China unintentionally may cause a big reduction in the Hong Kong consulate by belittling the city's importance. The new treason-and-sedition law imposed by Beijing on the city on July 1 has reduced Hong Kong's attractiveness to foreign financial firms and multinational companies. I'm looking at a new report from Standard & Poor's stating that Hong Kong's trend growth will more than halve by 2030, with its advantages as a freewheeling city "at risk of erosion."
Hong Kong plausibly could see growth shrink to zero in a decade, S&P says, because political uncertainty, pressure from China and social woes "are making Hong Kong less special."
The Chinese Communist Party wants Hong Kong to continue as the financial center of East Asia. But its members are more worried that pro-democracy voices will continue to call for change in the city and apparently are willing to sacrifice Hong Kong's special place in the world in order to quell dissent.
China's "Wolf Warrior" assertive stance, named for a popular series of staunchly nationalist action movies, has seen China raise the hackles of much of the free world. The example of Hong Kong shows China will accept a scorched-earth approach rather than risk any threat to the chokehold that the Chinese Communist Party has on its political future.
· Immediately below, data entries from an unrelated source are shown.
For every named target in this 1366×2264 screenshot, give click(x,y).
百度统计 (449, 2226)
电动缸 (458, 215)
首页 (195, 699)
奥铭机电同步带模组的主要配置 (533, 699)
U.S. Secretary of State Mike Pompeo called this week for an international coalition of "like-minded nations, a new alliance of democracies," to stand up to China's aggressions. "If the free world doesn't change, Communist China will surely change us," he says.
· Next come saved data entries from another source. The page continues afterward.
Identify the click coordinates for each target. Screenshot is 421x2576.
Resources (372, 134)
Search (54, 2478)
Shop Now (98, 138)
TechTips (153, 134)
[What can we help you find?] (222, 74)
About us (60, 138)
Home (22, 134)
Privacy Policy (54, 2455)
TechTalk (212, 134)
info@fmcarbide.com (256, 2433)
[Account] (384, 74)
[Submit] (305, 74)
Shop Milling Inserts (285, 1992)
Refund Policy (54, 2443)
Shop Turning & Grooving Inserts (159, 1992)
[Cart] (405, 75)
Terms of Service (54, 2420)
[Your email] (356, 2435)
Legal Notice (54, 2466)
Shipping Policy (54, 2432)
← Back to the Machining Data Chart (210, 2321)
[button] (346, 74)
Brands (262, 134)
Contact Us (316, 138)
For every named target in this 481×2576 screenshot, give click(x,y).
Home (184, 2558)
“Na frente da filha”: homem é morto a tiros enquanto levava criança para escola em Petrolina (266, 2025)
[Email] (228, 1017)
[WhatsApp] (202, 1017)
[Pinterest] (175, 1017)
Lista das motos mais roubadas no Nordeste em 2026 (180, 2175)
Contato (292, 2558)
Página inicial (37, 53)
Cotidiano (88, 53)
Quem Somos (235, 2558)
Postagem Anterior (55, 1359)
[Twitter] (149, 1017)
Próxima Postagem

Pompeo has been on a whirlwind round of diplomacy to meet his European counterparts this week. On Thursday, he spoke at the birthplace of former president Richard Nixon, who orchestrated a more-open relationship with China that began in 1979.
"The freedom-loving nations of the world must induce China to change," Pompeo said. Those nations must pressure China "in more creative and assertive ways, because Beijing's actions threaten our people and our prosperity."
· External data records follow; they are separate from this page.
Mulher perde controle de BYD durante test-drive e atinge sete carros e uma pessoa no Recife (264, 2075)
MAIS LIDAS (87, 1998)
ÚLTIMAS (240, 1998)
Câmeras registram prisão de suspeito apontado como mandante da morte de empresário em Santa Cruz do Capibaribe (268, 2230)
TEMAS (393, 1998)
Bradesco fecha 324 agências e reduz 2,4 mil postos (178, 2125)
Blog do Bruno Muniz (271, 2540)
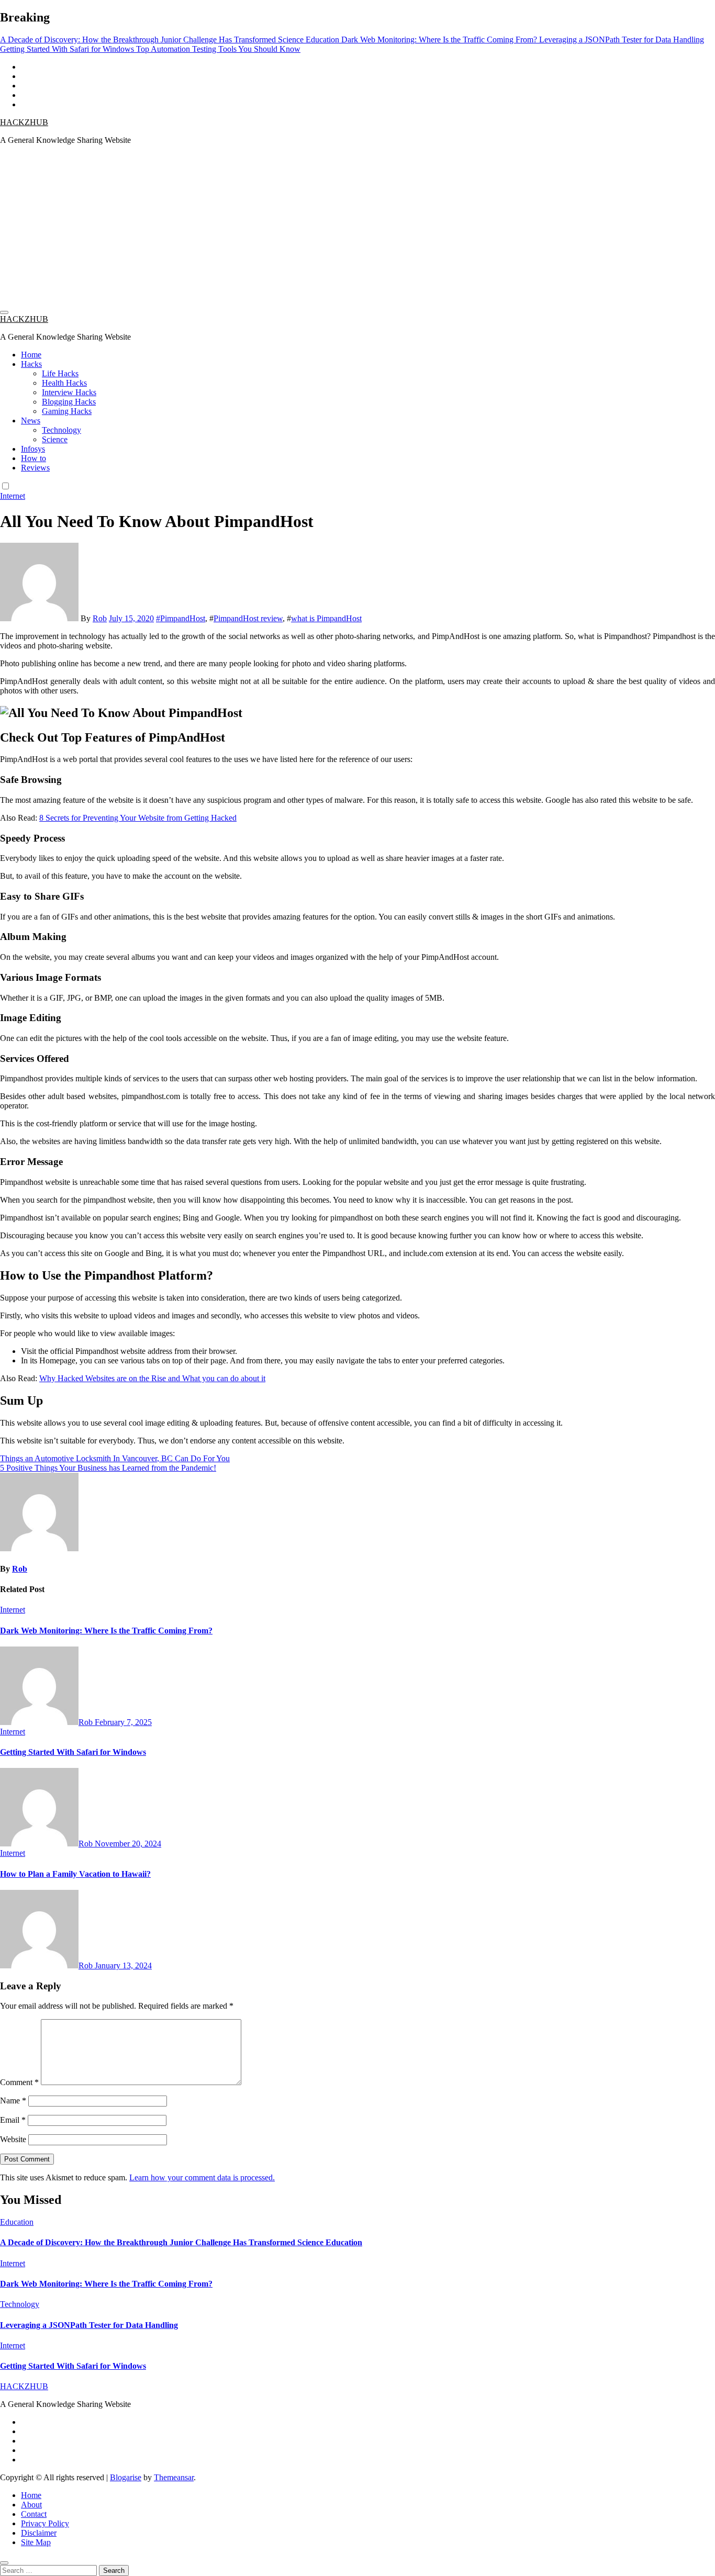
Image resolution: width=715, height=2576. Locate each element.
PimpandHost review (248, 618)
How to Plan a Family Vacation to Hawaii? (75, 1873)
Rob (100, 618)
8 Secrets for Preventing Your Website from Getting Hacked (138, 817)
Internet (12, 495)
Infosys (33, 448)
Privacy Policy (45, 2523)
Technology (61, 429)
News (30, 420)
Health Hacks (64, 382)
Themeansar (174, 2477)
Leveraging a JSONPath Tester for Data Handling (89, 2325)
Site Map (36, 2542)
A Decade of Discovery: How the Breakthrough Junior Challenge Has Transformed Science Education (181, 2242)
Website (13, 2139)
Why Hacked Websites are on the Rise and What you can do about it (152, 1378)
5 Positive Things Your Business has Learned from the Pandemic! (108, 1467)
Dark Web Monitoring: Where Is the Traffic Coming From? (106, 1630)
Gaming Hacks (67, 411)
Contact (34, 2514)
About (31, 2504)
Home (31, 354)
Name (13, 2100)
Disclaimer (39, 2532)
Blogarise (125, 2477)
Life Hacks (60, 373)
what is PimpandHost (326, 618)
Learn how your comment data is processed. (202, 2177)
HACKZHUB (24, 122)
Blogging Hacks (69, 401)
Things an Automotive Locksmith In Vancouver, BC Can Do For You (115, 1458)
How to (33, 458)
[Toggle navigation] (4, 312)
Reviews (35, 467)
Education (16, 2221)
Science (55, 439)
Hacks (31, 364)
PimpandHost (182, 618)
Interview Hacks (69, 392)
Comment (19, 2082)
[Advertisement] (357, 226)
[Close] (4, 2562)
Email (13, 2119)
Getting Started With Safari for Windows (73, 1752)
This might be more likely to happen had the United States, under the administration of U.S. President Donald Trump, not betrayed its international allies repeatedly. The Trump administration has undermined the global bodies necessary to coordinate a response to China's increasingly militant foreign affairs by withdrawing from the Trans-Pacific Partnership, pulling out of the Paris agreement on climate change, reneging on the North American Free Trade Agreement (NAFTA), moaning about NATO financing, complaining about the cost of stationing troops in Japan, South Korea and Germany, belittling the World Trade Organization, calling the United Nations a talking shop, and withdrawing from the World Health Organization at a time of medical crisis.
The Chinese consulate in San Francisco may be the next target of U.S. ire. A Chinese scientist, Tang Juan, who was working at the University of California, Davis, has been holed up in the San Francisco consulate since the FBI questioned her on June 20, according to a U.S. court filing. Tang had hidden that she had worked as a doctor for the Chinese military, U.S. authorities allege. She now has been charged with visa fraud, as has a neurologist studying at Stanford University. Other Chinese researchers at University of California, San Francisco, and Duke University also have been charged recently.
There are signs the international community may take a more coordinated approach on China. It will take them setting aside their commercial interests, which China successfully has used to separate them so they can secure favorable trade terms.
Op-eds on Friday alone in the Global Times wonder aloud why the United States has turned on China, whether India will harden its attitude to China, why Britain is curbing China's influence at home, and why Australia is limiting scientific cooperation with China. You're not being paranoid, as they say, when they're all out to get you.